Why Naples is one of Europe's most misread executive markets
Searches in Naples are managed from KiTalent's Turin hub, with support from our other hubs when the candidate pool crosses markets. Post a senior role in Naples on a job board and two things happen. You receive hundreds of applications from candidates without the specialised profile you need. And the fifteen people who could actually do the job never see the listing, because they are embedded in Leonardo's avionics R&D team, running turbine maintenance at the Bagnoli offshore wind base, or leading post-production VFX for a Netflix original.
Naples is not the city most northern European hiring managers think it is. The economy has pivoted hard toward tech-dualism: high-value manufacturing on one side, digital export services on the other. This creates an executive market with dynamics that conventional search firms consistently misjudge.

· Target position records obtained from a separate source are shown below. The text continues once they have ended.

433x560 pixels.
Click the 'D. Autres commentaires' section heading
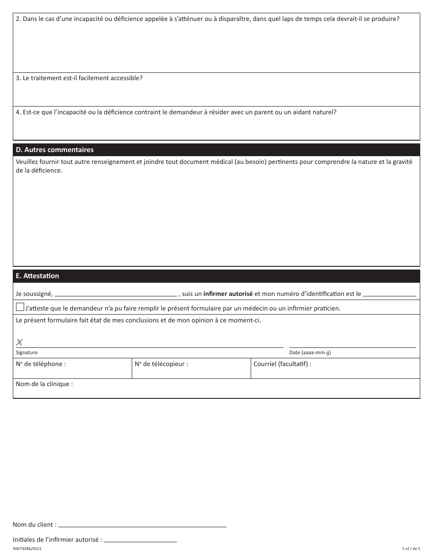click(55, 150)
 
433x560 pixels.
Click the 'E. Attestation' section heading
click(37, 276)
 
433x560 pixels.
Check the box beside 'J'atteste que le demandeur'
click(20, 307)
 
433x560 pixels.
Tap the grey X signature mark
click(20, 342)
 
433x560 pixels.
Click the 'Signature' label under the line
click(27, 352)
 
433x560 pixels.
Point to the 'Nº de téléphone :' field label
click(41, 364)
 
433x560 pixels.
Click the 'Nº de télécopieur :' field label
click(161, 364)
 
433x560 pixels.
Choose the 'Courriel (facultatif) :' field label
click(283, 364)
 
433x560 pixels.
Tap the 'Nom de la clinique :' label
click(44, 384)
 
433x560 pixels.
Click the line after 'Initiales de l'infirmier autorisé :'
click(140, 540)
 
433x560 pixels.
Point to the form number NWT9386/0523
click(27, 549)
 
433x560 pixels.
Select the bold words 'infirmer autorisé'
click(228, 294)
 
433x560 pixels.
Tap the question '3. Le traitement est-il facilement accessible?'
click(79, 78)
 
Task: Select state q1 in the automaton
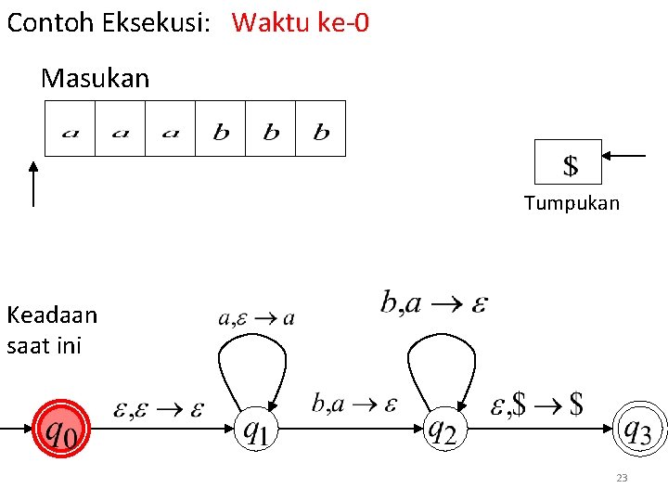255,430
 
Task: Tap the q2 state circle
441,430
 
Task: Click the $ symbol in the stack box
570,165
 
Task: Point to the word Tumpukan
572,203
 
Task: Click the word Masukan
95,79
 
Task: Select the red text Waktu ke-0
301,22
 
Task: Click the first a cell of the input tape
71,129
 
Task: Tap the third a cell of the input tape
170,129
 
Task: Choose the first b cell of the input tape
221,129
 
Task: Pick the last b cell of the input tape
321,129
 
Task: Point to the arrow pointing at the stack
626,156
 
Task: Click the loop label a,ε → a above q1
257,318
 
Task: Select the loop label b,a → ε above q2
434,302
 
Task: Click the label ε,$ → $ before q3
537,404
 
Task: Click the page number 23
622,478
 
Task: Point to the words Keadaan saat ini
51,330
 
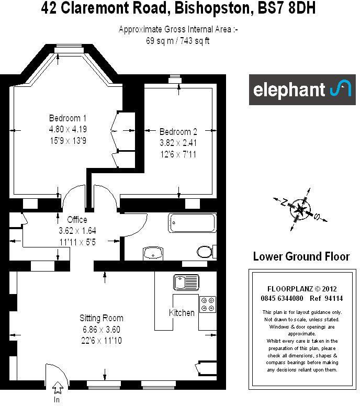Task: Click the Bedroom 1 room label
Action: pyautogui.click(x=68, y=118)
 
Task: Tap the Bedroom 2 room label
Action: pyautogui.click(x=178, y=131)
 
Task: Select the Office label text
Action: pyautogui.click(x=77, y=220)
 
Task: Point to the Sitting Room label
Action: pyautogui.click(x=101, y=318)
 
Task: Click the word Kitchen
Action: pyautogui.click(x=182, y=313)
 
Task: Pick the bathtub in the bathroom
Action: pyautogui.click(x=192, y=223)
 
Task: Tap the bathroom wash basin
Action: pyautogui.click(x=153, y=253)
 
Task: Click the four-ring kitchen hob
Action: pyautogui.click(x=207, y=304)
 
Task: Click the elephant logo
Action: pyautogui.click(x=302, y=89)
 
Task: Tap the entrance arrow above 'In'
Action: pyautogui.click(x=57, y=388)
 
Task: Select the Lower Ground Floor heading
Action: pyautogui.click(x=301, y=257)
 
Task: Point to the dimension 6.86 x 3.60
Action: pyautogui.click(x=101, y=330)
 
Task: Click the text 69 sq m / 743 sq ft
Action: pyautogui.click(x=178, y=41)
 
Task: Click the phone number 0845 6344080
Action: pyautogui.click(x=282, y=299)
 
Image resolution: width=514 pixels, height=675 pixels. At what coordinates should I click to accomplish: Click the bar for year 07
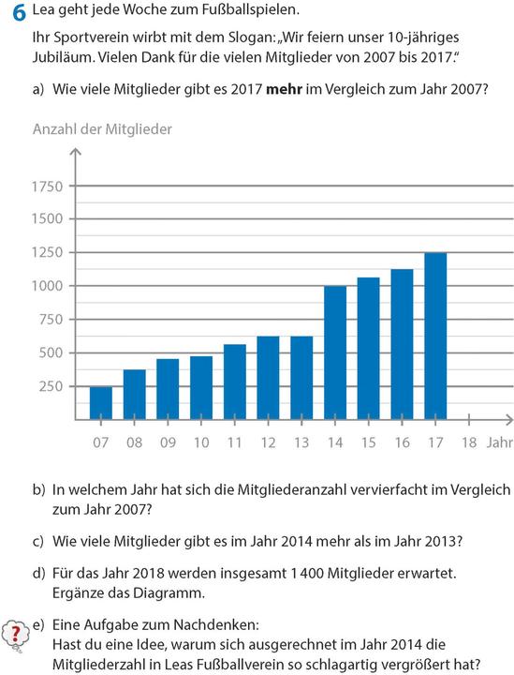(100, 402)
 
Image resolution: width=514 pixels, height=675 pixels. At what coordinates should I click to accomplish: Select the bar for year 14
(334, 352)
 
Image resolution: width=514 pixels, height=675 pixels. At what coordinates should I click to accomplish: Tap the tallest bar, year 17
(434, 335)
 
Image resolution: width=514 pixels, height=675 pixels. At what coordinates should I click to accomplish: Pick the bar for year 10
(200, 387)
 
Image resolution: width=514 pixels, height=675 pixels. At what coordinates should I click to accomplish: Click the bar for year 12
(268, 377)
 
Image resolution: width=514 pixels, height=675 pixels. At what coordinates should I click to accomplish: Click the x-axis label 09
(168, 442)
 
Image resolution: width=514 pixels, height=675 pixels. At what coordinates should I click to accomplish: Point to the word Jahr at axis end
(498, 442)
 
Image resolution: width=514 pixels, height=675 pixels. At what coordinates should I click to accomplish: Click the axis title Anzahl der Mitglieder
(102, 129)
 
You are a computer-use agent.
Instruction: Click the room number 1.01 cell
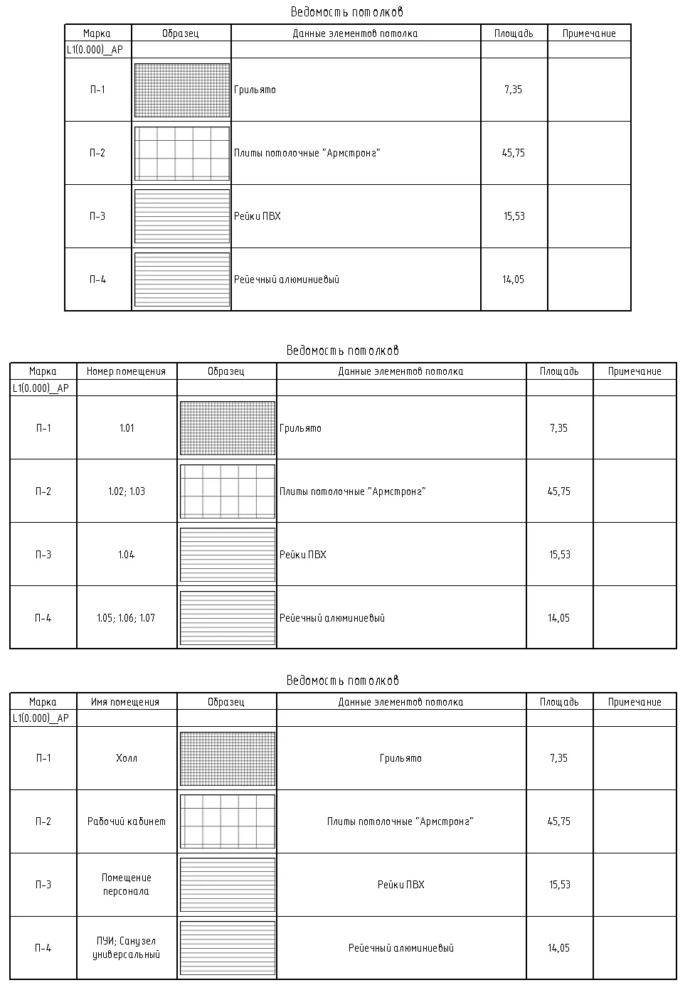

The city's 412,000 private-sector workers cluster in highly specialised corridors. Aerospace engineering and avionics software talent concentrates in the Poggioreale-Arzano-Casoria belt feeding Leonardo. Blue economy expertise sits in the Port Authority's smart-logistics operations and the NOW-Base wind maintenance facility. Creative industry leaders work across Cinecittà Napoli and the expanding Netflix production centre. These are not interchangeable populations. A search for a Chief Technology Officer who can scale an AI startup requires a completely different sourcing strategy from one targeting a supply chain director for offshore wind servicing. Firms that treat Naples as a single market produce weak shortlists.
For a decade, Naples exported its best graduates to Milan and London. That trend has reversed. The Apple Developer Academy places 85% of its graduates into tech firms. Federico II's STARS programme has drawn €200 million in EU research funding. Startups raised €320 million in 2025, nearly doubling the 2023 figure. The result is that senior talent now has local options. The executives you need are no longer desperate to leave. They are being courted by the same small cluster of ambitious employers, and the hidden 80% of passive talent that defines every tight market is especially pronounced here.
Naples is a city of three million people, but its senior professional community in any given sector operates like a village. The aerospace supply chain involves 200-plus certified firms, most of whose leaders know each other through the AeroHub Napoli consortium and university-industry apprenticeship programmes. The HealthTech cluster revolves around a handful of CNR spin-offs and the TIGEM institute. A poorly handled search process does not just lose one candidate. It damages the client's reputation across an entire professional network for years.
This is why a Go-To Partner approach built on continuous market intelligence, discreet outreach, and rigorous process quality is not a luxury in Naples. It is the baseline requirement for any search that needs to succeed.